• [What to do]: Express the part that opens with the line containing "Select the Ήχος" and closes with the line containing "pos(235,59)" as a two-column CSV with the headers task and answer. Give one row for each thing to click, with its text and its answer each in a single quoted field and any line breaks turned into spaces.

================================

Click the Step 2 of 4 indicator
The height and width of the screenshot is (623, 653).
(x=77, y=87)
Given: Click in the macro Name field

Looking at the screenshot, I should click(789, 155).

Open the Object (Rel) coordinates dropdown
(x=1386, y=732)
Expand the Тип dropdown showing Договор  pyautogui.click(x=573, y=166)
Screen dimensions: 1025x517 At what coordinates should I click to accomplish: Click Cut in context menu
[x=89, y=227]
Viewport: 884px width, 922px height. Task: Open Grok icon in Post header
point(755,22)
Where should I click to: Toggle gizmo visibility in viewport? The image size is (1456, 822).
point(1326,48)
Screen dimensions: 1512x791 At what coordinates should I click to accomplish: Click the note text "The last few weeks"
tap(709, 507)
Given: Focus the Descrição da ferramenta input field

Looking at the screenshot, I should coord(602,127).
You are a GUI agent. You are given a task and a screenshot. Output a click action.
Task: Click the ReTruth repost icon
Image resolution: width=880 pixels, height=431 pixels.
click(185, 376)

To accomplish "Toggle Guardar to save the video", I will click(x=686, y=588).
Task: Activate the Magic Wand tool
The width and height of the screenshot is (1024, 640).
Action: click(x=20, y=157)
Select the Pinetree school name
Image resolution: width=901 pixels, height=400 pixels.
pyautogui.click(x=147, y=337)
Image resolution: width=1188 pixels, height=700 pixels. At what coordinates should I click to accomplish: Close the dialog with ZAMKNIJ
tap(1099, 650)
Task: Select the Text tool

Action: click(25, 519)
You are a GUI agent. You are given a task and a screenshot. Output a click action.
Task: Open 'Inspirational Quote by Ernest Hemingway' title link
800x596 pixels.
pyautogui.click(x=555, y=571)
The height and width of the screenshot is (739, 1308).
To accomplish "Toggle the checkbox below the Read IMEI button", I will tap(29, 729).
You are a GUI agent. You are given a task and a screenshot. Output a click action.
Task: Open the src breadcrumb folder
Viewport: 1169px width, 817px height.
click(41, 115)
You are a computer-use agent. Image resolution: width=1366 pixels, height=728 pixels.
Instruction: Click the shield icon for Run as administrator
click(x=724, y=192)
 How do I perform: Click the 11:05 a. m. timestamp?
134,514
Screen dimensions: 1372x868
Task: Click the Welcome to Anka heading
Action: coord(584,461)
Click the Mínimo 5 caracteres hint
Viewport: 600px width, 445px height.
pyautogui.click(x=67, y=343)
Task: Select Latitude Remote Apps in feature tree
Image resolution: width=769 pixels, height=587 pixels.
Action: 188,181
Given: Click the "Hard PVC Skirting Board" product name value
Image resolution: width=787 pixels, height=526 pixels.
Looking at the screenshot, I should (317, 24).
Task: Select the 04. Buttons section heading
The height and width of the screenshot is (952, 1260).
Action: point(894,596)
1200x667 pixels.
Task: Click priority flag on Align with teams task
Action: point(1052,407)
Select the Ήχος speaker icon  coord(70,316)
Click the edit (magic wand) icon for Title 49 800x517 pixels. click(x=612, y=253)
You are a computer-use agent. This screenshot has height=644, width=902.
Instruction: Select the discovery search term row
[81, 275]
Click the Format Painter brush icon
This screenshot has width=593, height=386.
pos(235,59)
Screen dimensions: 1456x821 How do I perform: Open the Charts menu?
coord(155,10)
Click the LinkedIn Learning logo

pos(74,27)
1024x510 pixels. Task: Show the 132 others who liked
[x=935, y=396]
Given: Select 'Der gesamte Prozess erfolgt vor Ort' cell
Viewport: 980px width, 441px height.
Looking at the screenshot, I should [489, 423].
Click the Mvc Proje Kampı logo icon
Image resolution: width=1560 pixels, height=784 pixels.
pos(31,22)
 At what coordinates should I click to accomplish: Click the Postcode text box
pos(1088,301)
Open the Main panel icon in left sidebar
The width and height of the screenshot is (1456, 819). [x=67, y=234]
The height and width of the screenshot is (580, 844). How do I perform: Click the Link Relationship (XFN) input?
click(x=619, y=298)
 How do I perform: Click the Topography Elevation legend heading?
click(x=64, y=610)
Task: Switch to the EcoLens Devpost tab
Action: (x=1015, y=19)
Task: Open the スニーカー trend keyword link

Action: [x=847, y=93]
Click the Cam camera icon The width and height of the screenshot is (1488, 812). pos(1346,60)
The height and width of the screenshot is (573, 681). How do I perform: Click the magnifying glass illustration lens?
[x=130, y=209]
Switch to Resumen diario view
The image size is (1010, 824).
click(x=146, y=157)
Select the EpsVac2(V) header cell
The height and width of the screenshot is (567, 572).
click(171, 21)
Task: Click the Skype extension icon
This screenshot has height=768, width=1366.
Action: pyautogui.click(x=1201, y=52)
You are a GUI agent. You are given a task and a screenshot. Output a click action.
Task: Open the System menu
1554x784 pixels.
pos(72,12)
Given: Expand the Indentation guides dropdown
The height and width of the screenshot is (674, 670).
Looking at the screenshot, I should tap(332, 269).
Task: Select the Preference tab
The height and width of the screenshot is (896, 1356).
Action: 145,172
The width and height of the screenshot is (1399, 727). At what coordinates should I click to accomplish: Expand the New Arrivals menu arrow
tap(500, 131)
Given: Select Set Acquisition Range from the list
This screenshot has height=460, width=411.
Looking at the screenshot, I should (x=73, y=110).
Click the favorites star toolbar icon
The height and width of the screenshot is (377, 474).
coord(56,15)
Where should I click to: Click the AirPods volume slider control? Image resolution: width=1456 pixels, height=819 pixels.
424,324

================================

• [Result of this exercise]:
task,answer
"Select the Ήχος speaker icon","coord(70,316)"
"Click the edit (magic wand) icon for Title 49 800x517 pixels.","click(x=612, y=253)"
"You are a computer-use agent. This screenshot has height=644, width=902. Instruction: Select the discovery search term row","[81, 275]"
"Click the Format Painter brush icon This screenshot has width=593, height=386.","pos(235,59)"